Beri Kepastian Hukum Hak Atas Tanah, Menteri Hadi Serahkan Sertifikat Gereja Masehi Injili di Timor
Gereja Masehi Injili di Timor menjadi salah satu rumah ibadah yang mendapatkan kepastian hukum hak atas tanahnya.
Penulis: Wahyu Aji
Editor: Choirul Arifin
TRIBUNNEWS.COM, KUPANG - Gerakan Sertipikasi Rumah Ibadah dan Pesantren menjadi program yang mengakselerasi pendaftaran tanah di Indonesia. Manfaat dari gerakan tersebut mulai terlihat dengan tersertipikasinya tanah-tanah rumah ibadah.
Misalnya, seperti yang terjadi pada salah satu gereja tertua di Kelurahan Baumata, Kecamatan Taebenu, Kabupaten Kupang, yaitu Gereja Masehi Injili di Timor.
Gereja Masehi Injili di Timor menjadi salah satu rumah ibadah yang mendapatkan kepastian hukum hak atas tanahnya, pada Jumat (15/09/2023).
Rumah ibadah yang memiliki luas 3.792 meter persegi ini sertipikatnya diserahkan langsung oleh Menteri Agraria dan Tata Ruang/Kepala Badan Pertanahan Nasional (ATR/BPN), Hadi Tjahjanto dalam rangkaian kunjungan kerjanya ke Provinsi Nusa Tenggara Timur (NTT).
Ditemui usai menerima sertipikat, Pdt.
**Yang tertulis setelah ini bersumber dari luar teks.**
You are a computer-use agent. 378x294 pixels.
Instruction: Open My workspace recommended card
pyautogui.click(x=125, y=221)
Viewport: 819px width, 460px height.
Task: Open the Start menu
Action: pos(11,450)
Sinta Waang menceritakan bahwa tanah tempat berdirinya gereja tersebut sudah lebih dari satu abad belum memiliki kepastian hukum.
"Lebih dari 100 tahun, usia (tanahnya) lebih tua dari Gereja Masehi Injili di Timor," ujarnya dalam keterangan yang diterima, Sabtu (16/9/2023).
Pdt. Sinta Waang mengungkapkan alasan kenapa gereja tersebut lama tidak memiliki sertipikat. Sulitnya pembuatan sertipikat disebabkan adanya permasalahan waris dari pemilik tanah terdahulu.
Baca juga: Data BPN: Panji Gumilang Kuasai 107 Sertifikat Tanah Seluas 806 Ribu Meter Persegi
"Bisa lama karena memang proses juga agak sedikit rumit, karena tentang kepemilikan hak warisnya dan terlalu lama ditunda untuk pengurusan. Setelah orang tuanya meninggal, hak waris masih dalam pembicaraan cukup lama," kata Pdt. Sinta Waang.
Tak hanya hal tersebut yang menyebabkan lamanya gereja tidak bersertipikat.
Para pengurus gereja juga masih merasa alas hak atas tanah bukanlah hal yang penting. Hingga akhirnya, terdapat konflik pertanahan yang melibatkan gereja-gereja di sekitarnya.
"Mungkin juga dulu tidak terlalu merasa penting untuk pengurusan sertipikasi. Namun, ketika sudah banyak kasus gereja mulai melihat memang ini adalah suatu kebutuhan yang harus dipenuhi," ujar Pdt. Sinta Waang.
Baca juga: Menteri ATR/BPN sebut Masyarakat yang Tinggal di Pulau Rempang Tidak Miliki Sertifikat
Gayung bersambut, di waktu para pengurus tergerak untuk mengurus alas hak dari tanah gereja, Kementerian ATR/BPN menyediakan program yang mempercepat proses sertipikasi rumah ibadah.
Pdt. Sinta Waang pun merasa, kini para jemaat yang beribadah bisa lebih tenang dengan adanya sertipikat.